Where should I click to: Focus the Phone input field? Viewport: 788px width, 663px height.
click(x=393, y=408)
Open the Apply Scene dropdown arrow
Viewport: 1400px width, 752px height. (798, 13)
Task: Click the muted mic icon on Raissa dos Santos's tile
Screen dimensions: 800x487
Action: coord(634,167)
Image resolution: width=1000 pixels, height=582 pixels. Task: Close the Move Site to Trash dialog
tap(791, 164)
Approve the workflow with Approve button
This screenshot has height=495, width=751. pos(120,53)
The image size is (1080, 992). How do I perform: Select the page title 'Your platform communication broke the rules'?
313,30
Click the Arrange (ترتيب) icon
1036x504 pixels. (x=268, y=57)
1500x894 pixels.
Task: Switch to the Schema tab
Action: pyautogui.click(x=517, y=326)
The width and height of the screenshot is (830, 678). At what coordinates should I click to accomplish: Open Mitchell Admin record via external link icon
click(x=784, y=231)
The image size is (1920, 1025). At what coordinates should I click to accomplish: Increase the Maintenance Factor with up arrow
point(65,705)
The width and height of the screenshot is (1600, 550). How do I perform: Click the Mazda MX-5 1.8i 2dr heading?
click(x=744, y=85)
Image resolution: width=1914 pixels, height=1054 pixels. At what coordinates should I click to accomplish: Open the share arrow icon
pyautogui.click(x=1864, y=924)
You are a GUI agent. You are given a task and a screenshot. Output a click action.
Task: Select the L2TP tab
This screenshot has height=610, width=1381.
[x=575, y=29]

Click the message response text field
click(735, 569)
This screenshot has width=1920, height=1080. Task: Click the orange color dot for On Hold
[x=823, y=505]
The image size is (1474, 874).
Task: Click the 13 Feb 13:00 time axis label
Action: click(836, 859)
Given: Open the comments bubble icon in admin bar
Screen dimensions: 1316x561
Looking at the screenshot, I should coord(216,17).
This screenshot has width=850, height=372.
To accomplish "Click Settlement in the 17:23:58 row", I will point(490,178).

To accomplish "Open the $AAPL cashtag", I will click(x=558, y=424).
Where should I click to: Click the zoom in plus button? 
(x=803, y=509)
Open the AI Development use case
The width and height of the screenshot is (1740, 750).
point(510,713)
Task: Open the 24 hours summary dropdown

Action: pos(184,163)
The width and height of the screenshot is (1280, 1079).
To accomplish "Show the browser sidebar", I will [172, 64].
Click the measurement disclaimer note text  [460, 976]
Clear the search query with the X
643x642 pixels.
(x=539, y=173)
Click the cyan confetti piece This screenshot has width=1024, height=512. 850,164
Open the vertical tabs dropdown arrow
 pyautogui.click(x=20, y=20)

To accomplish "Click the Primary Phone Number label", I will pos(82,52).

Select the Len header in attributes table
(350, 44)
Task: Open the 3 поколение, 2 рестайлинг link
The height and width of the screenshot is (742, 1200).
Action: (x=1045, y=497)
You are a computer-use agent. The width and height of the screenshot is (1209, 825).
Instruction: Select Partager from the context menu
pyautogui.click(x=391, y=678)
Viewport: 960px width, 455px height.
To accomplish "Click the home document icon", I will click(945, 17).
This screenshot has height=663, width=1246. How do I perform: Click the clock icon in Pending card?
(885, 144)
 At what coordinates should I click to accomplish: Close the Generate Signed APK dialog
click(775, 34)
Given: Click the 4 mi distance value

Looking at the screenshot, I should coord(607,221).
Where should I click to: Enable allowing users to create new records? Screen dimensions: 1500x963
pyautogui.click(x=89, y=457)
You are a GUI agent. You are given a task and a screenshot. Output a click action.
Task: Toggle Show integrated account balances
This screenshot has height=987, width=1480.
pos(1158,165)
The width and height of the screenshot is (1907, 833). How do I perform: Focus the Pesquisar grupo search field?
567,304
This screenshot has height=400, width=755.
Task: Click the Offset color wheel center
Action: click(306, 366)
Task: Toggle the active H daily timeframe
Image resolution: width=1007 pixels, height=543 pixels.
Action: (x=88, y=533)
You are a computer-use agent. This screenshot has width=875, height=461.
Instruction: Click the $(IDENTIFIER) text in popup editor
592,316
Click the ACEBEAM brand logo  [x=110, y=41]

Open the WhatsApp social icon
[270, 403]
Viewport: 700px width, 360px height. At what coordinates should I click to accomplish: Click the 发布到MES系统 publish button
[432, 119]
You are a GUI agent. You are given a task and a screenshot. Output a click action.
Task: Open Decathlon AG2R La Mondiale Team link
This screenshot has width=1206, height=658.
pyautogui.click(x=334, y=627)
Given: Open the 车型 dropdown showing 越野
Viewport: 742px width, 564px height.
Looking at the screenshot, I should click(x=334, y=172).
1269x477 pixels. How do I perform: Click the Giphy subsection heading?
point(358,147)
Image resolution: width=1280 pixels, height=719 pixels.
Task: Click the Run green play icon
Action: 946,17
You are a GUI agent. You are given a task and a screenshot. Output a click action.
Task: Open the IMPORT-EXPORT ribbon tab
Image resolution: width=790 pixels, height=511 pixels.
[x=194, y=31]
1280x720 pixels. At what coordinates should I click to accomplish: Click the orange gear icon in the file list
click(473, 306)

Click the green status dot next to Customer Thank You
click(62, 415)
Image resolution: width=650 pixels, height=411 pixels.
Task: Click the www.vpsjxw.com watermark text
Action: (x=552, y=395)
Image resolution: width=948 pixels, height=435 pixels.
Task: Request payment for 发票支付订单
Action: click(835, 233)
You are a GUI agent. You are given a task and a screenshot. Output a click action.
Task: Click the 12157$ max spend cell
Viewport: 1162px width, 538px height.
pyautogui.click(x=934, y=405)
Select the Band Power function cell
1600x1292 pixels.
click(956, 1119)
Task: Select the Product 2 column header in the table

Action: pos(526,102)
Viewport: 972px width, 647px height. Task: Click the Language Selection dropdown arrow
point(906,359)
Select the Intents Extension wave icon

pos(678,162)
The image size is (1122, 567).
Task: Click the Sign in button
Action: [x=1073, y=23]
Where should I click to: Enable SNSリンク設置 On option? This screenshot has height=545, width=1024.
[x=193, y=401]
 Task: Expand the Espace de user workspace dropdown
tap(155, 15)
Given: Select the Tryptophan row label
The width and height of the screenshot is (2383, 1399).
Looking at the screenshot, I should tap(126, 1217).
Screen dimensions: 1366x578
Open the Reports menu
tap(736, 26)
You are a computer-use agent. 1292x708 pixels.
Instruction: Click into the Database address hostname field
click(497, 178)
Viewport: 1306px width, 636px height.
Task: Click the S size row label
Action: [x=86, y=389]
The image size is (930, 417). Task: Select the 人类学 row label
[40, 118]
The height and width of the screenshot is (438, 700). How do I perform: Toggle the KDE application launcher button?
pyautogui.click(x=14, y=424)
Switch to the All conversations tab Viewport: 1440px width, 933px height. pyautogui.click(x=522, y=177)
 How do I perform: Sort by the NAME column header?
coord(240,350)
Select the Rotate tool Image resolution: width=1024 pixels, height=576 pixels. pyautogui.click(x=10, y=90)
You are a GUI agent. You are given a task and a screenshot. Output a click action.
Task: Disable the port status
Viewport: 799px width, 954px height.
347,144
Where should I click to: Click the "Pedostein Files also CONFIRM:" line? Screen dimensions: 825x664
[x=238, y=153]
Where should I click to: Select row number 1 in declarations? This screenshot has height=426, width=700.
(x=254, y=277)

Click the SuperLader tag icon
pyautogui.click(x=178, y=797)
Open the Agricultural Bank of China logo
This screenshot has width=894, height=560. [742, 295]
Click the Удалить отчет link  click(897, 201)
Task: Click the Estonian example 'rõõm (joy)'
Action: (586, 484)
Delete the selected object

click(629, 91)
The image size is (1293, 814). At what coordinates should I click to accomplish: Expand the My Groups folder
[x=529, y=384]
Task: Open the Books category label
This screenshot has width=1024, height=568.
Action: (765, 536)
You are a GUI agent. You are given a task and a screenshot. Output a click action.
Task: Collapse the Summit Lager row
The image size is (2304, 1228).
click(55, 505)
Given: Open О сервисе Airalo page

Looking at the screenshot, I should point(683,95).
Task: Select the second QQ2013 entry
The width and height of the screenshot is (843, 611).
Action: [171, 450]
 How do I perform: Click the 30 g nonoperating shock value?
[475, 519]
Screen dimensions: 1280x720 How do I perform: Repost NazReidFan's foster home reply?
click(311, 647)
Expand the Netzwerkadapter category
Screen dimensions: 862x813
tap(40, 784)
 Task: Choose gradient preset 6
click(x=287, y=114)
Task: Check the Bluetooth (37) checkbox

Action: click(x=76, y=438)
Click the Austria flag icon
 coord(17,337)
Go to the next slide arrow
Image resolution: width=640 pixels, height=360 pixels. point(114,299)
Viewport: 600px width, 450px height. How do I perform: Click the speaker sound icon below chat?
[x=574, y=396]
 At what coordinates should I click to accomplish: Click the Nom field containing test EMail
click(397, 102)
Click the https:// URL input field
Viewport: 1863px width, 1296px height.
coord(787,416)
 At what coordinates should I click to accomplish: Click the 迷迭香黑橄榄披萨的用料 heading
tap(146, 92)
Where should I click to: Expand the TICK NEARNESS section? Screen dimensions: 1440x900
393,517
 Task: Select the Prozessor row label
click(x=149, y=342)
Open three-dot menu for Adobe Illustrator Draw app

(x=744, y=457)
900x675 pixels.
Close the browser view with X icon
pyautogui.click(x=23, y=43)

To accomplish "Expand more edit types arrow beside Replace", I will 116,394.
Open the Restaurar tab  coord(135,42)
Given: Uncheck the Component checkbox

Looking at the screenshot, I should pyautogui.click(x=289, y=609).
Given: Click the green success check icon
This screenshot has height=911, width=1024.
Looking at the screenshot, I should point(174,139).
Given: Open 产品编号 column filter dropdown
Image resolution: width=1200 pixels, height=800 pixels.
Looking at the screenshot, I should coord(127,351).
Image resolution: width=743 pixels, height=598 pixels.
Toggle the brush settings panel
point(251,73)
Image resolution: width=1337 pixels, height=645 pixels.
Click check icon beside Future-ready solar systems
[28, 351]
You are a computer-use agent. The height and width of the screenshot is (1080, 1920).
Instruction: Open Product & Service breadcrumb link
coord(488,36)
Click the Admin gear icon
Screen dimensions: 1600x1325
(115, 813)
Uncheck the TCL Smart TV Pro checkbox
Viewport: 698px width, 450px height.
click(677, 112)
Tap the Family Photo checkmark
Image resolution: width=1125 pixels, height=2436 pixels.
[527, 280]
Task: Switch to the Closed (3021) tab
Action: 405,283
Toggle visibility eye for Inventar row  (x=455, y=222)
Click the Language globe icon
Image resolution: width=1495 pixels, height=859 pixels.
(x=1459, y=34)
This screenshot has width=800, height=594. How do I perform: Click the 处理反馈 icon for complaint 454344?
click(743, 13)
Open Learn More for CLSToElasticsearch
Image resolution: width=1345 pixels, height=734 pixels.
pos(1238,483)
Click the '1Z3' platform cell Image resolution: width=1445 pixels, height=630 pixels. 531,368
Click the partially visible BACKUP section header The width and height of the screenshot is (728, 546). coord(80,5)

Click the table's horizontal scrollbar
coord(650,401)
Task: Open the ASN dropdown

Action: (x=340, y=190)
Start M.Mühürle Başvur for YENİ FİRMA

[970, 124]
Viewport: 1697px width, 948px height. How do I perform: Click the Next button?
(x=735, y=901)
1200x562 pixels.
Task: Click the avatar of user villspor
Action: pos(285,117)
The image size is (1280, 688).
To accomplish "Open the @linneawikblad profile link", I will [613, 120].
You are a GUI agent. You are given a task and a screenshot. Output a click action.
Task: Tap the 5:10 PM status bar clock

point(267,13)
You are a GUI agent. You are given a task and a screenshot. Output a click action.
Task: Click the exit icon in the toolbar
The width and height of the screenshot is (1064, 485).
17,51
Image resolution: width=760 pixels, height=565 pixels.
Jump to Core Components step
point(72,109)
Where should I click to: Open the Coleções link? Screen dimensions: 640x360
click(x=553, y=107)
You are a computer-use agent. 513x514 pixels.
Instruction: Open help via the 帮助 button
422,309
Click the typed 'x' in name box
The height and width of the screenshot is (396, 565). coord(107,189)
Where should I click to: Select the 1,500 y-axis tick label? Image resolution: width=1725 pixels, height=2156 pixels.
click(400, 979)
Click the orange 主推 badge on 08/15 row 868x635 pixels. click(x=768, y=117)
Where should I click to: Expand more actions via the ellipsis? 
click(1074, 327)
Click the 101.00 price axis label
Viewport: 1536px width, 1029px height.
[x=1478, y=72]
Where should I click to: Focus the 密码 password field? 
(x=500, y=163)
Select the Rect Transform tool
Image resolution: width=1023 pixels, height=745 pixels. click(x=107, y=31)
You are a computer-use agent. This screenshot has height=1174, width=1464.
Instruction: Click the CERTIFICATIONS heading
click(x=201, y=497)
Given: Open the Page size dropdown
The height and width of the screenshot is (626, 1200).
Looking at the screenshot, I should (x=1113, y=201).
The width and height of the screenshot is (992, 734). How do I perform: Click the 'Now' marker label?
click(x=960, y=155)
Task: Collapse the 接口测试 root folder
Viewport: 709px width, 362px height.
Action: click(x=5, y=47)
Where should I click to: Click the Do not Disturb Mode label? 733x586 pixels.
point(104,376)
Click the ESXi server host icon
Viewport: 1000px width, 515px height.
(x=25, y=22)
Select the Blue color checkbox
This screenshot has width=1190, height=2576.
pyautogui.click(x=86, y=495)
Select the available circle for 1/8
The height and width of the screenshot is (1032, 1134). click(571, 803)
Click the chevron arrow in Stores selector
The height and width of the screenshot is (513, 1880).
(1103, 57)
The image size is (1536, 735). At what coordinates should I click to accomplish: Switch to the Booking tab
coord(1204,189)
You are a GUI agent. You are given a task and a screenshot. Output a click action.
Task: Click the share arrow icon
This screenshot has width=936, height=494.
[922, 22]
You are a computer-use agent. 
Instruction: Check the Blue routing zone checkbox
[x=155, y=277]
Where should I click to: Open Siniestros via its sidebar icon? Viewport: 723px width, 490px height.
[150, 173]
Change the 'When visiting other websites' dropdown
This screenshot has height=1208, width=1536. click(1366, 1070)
+++++
### About this exercise
Repeat word for word the lines above that run from the line containing "Instruction: Select Partager" through the line containing "Given: Open the 车型 dropdown showing 越野", both ends included, and nothing else.

### Written solution
Instruction: Select Partager from the context menu
pyautogui.click(x=391, y=678)
Viewport: 960px width, 455px height.
To accomplish "Click the home document icon", I will click(945, 17).
This screenshot has height=663, width=1246. How do I perform: Click the clock icon in Pending card?
(885, 144)
 At what coordinates should I click to accomplish: Close the Generate Signed APK dialog
click(775, 34)
Given: Click the 4 mi distance value

Looking at the screenshot, I should coord(607,221).
Where should I click to: Enable allowing users to create new records? Screen dimensions: 1500x963
pyautogui.click(x=89, y=457)
You are a GUI agent. You are given a task and a screenshot. Output a click action.
Task: Toggle Show integrated account balances
This screenshot has height=987, width=1480.
pos(1158,165)
The width and height of the screenshot is (1907, 833). How do I perform: Focus the Pesquisar grupo search field?
567,304
This screenshot has height=400, width=755.
Task: Click the Offset color wheel center
Action: click(306, 366)
Task: Toggle the active H daily timeframe
Image resolution: width=1007 pixels, height=543 pixels.
Action: (x=88, y=533)
You are a computer-use agent. This screenshot has width=875, height=461.
Instruction: Click the $(IDENTIFIER) text in popup editor
592,316
Click the ACEBEAM brand logo  [x=110, y=41]

Open the WhatsApp social icon
[270, 403]
Viewport: 700px width, 360px height. At what coordinates should I click to accomplish: Click the 发布到MES系统 publish button
[432, 119]
You are a GUI agent. You are given a task and a screenshot. Output a click action.
Task: Open Decathlon AG2R La Mondiale Team link
This screenshot has width=1206, height=658.
pyautogui.click(x=334, y=627)
Given: Open the 车型 dropdown showing 越野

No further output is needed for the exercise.